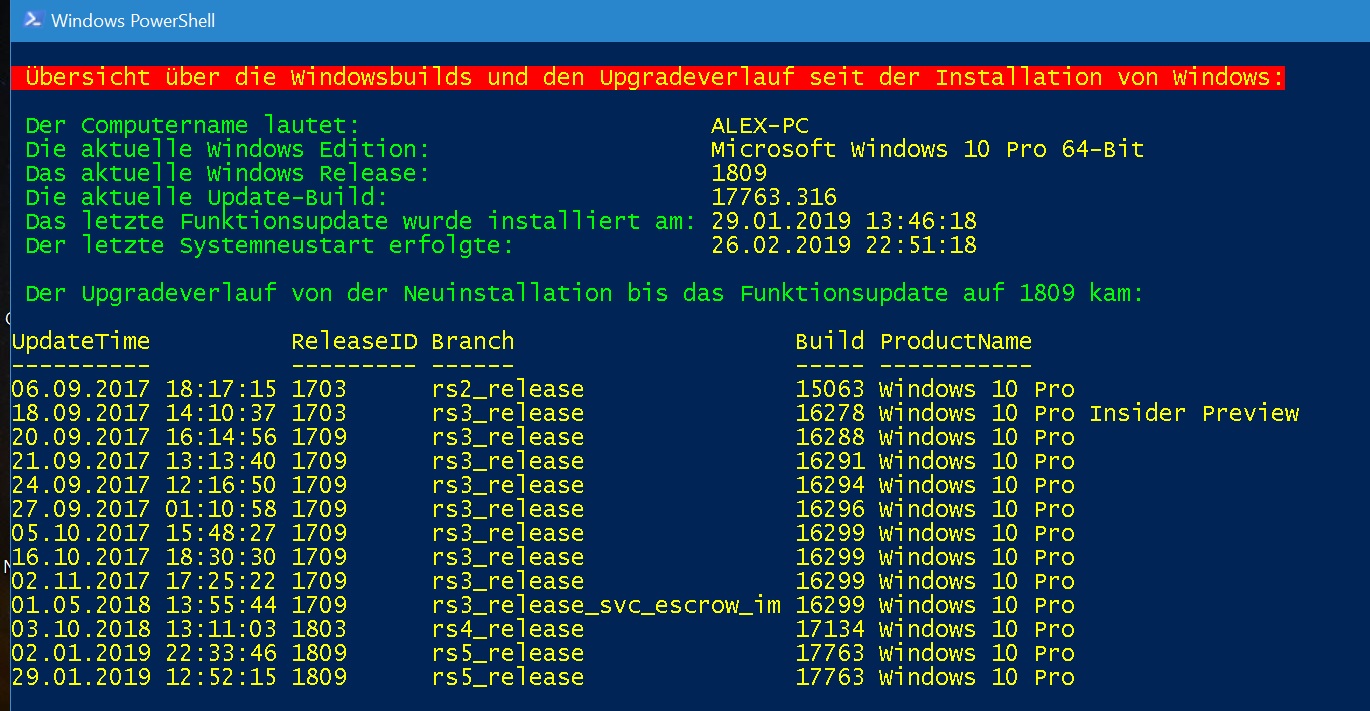Click the rs4_release branch entry
This screenshot has width=1370, height=711.
coord(508,629)
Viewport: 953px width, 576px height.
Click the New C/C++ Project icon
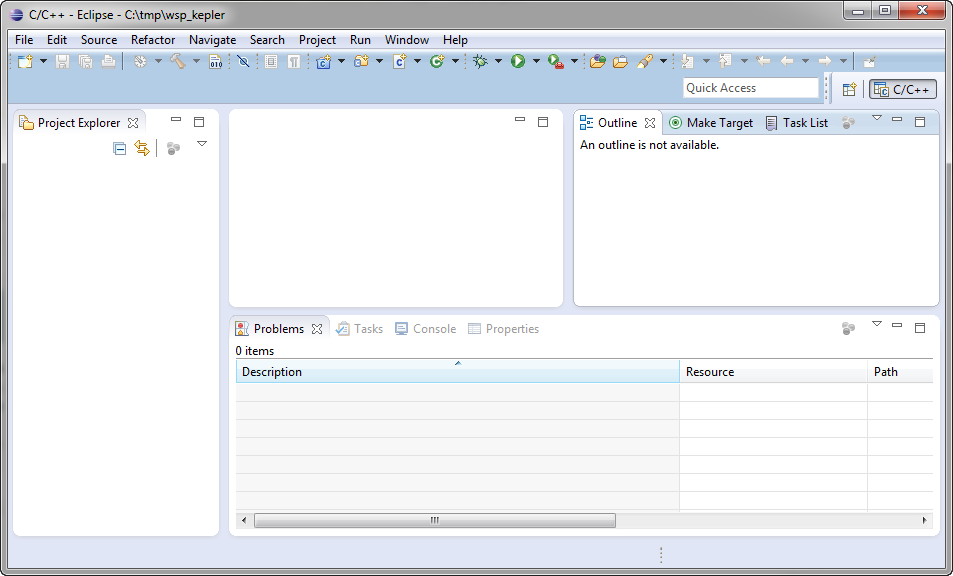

**THE EXERCISE:** Turn the material above, from the line with "Viewport: 953px width, 576px height." through its end, into a Markdown table with the columns Row and Line. Give each line a row number, skip blank lines, and leave the pictures out.

**THE COMPLETED TASK:**
| Row | Line |
|---|---|
| 1 | Viewport: 953px width, 576px height. |
| 2 | Click the New C/C++ Project icon |